Methods that perform very well under one challenge (e.g., background motion) may not perform well in the presence of another challenge (e.g., strong shadows or night videos). Moreover, authors tend to compare their own method to typical easily-implementable algorithms, thus giving an overwhelming importance to a limited number of methods while marginalizing those more difficult to implement. Furthermore, they often use their own videos making the comparison somewhat biased.

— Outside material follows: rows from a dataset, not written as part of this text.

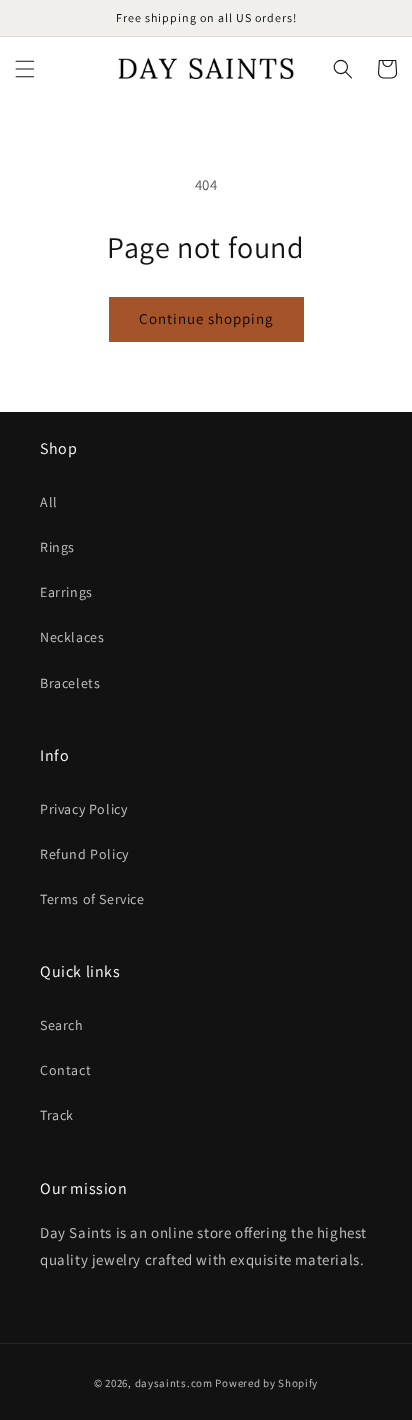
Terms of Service (92, 899)
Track (57, 1115)
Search (62, 1025)
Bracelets (70, 683)
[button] (25, 69)
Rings (57, 547)
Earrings (66, 592)
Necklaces (72, 637)
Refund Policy (84, 854)
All (49, 502)
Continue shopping (206, 318)
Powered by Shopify (266, 1383)
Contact (65, 1070)
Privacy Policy (83, 809)
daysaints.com (174, 1383)
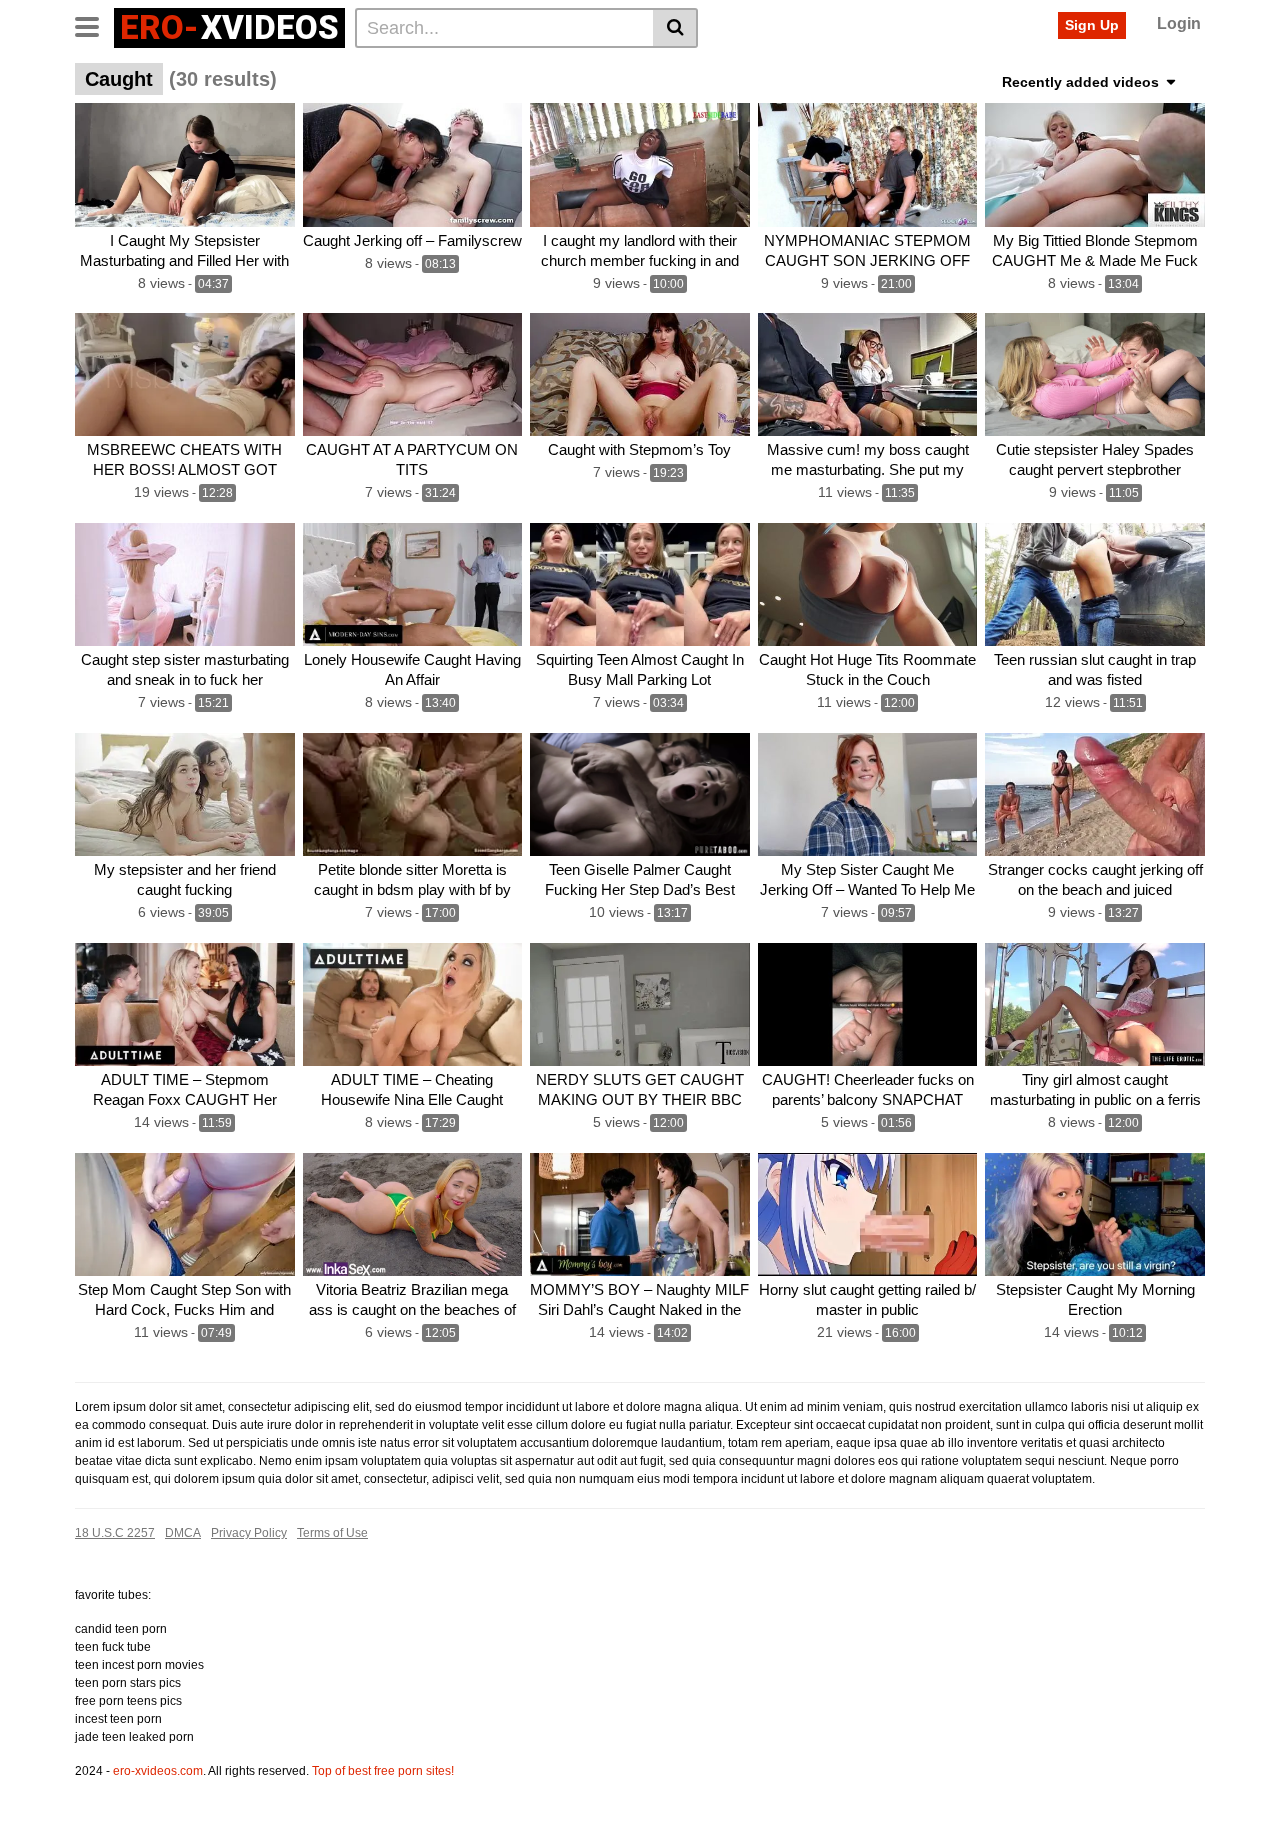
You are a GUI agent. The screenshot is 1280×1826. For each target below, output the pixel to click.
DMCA (183, 1533)
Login (1179, 23)
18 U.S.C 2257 (115, 1533)
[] (675, 28)
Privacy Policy (249, 1533)
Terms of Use (332, 1533)
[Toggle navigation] (94, 25)
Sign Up (1092, 25)
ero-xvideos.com (158, 1771)
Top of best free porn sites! (383, 1771)
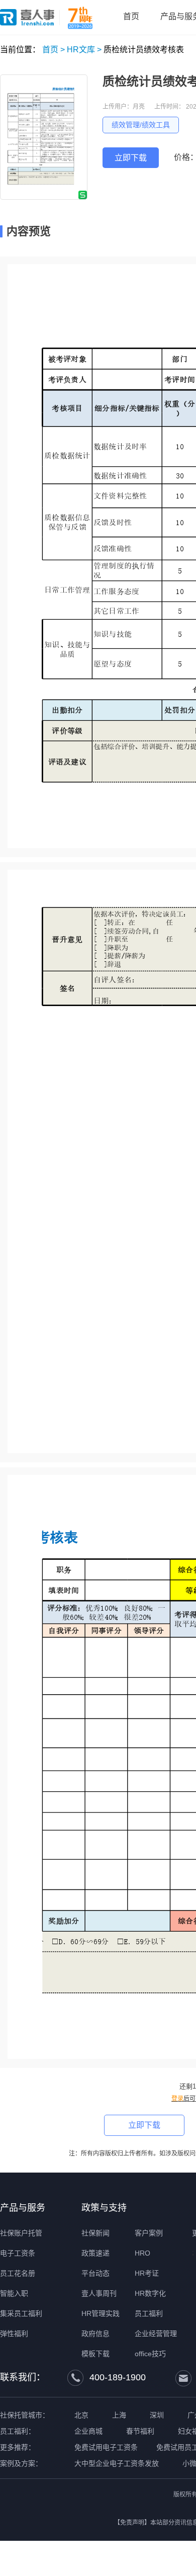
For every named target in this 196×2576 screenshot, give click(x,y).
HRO (142, 2253)
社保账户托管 (21, 2233)
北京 (81, 2415)
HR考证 (147, 2273)
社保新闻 (95, 2233)
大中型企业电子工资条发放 (116, 2463)
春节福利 (140, 2431)
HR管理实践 (100, 2313)
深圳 (157, 2415)
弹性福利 (14, 2334)
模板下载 (95, 2354)
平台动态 (95, 2273)
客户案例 (149, 2233)
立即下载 (131, 157)
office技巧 (150, 2354)
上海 (119, 2415)
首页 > (53, 49)
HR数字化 (150, 2293)
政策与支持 (104, 2208)
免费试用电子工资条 (106, 2447)
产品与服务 (22, 2208)
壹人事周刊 (99, 2293)
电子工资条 (17, 2253)
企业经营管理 (156, 2334)
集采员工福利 (21, 2313)
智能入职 (14, 2293)
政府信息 (95, 2334)
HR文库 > (84, 49)
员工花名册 (17, 2273)
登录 (177, 2098)
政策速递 (95, 2253)
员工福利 (149, 2313)
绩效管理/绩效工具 (141, 125)
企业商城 (88, 2431)
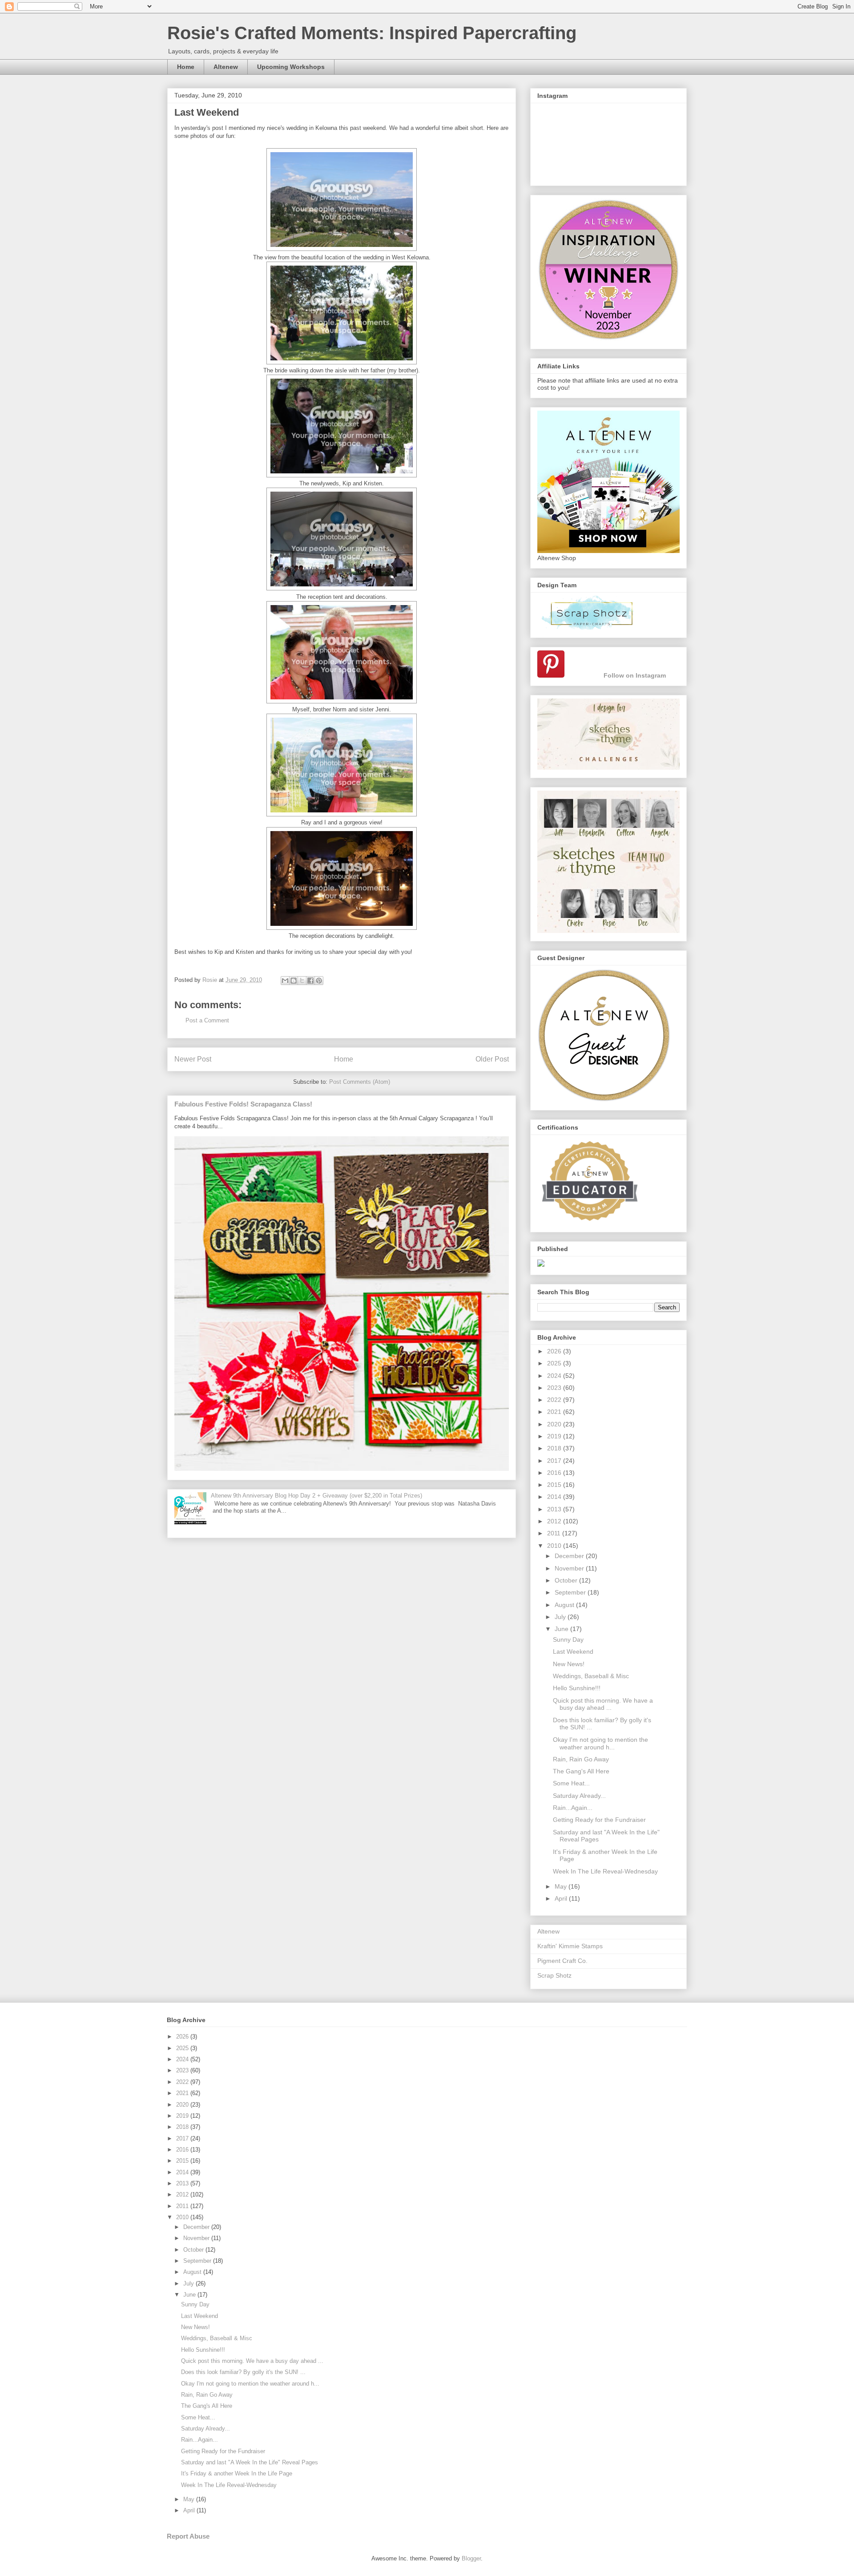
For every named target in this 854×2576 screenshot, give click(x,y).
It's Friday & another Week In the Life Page (236, 2473)
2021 (555, 1411)
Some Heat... (571, 1783)
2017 (555, 1460)
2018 (555, 1448)
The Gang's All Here (581, 1771)
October (567, 1580)
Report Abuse (188, 2536)
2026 (555, 1351)
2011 (554, 1533)
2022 (555, 1399)
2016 (555, 1472)
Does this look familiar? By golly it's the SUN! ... (243, 2372)
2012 (555, 1521)
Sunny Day (568, 1639)
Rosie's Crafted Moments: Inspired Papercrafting (371, 33)
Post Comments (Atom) (359, 1081)
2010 (555, 1545)
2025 (555, 1363)
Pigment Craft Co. (562, 1960)
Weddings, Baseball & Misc (591, 1676)
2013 (555, 1509)
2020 (555, 1424)
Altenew (226, 66)
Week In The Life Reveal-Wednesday (605, 1871)
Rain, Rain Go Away (581, 1759)
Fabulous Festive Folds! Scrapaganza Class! (243, 1104)
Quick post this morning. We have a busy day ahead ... (603, 1704)
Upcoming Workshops (291, 66)
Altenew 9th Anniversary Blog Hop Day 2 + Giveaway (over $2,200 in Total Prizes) (316, 1495)
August (565, 1604)
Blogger (471, 2558)
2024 (555, 1375)
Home (185, 66)
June (562, 1628)
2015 (555, 1484)
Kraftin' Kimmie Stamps (570, 1946)
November (570, 1568)
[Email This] (285, 980)
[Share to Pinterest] (318, 980)
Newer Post (192, 1059)
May (561, 1886)
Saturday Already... (579, 1795)
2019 (555, 1436)
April (562, 1898)
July (561, 1616)
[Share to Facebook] (310, 980)
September (571, 1592)
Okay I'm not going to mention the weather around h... (600, 1743)
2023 (555, 1387)
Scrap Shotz (554, 1975)
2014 (555, 1496)
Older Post (492, 1059)
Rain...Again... (572, 1807)
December (570, 1555)
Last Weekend (573, 1651)
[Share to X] (302, 980)
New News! (568, 1664)
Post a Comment (207, 1020)
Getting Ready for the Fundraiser (599, 1819)
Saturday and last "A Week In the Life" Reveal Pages (249, 2462)
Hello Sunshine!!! (576, 1688)
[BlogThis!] (293, 980)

In addition to providing a fine-grained and accurate annotation of videos (2012 DATASET and 2014 DATASET ), we also provide tools to compute the following performance metrics:

  • Average ranking accross categories : (sum of ranks for all categories) / (number of categories)
  • Average ranking : (rank:Recall + rank:Spec + rank:FPR + rank:FNR + rank:PWC + rank:FMeasure + rank:Precision) / 7
  • TP : True Positive
  • FP : False Positive
  • FN : False Negative
  • TN : True Negative
  • Re (Recall) : TP / (TP + FN)
  • Sp (Specificity) : TN / (TN + FP)
  • FPR (False Positive Rate) : FP / (FP + TN)
  • FNR (False Negative Rate) : FN / (TP + FN)
  • PWC (Percentage of Wrong Classifications) : 100 * (FN + FP) / (TP + FN + FP + TN)
  • F-Measure : (2 * Precision * Recall) / (Precision + Recall)
  • Precision : TP / (TP + FP)
  • FPR-S : Average False positive rate in hard shadow areas

These metrics are reported for each dataset (2012 DATASET RESULTS and 2014 DATASET RESULTS) and allow to identify algorithms that are robust across various challenges. The source code to compute all performance metrics is provided in UTILITIES.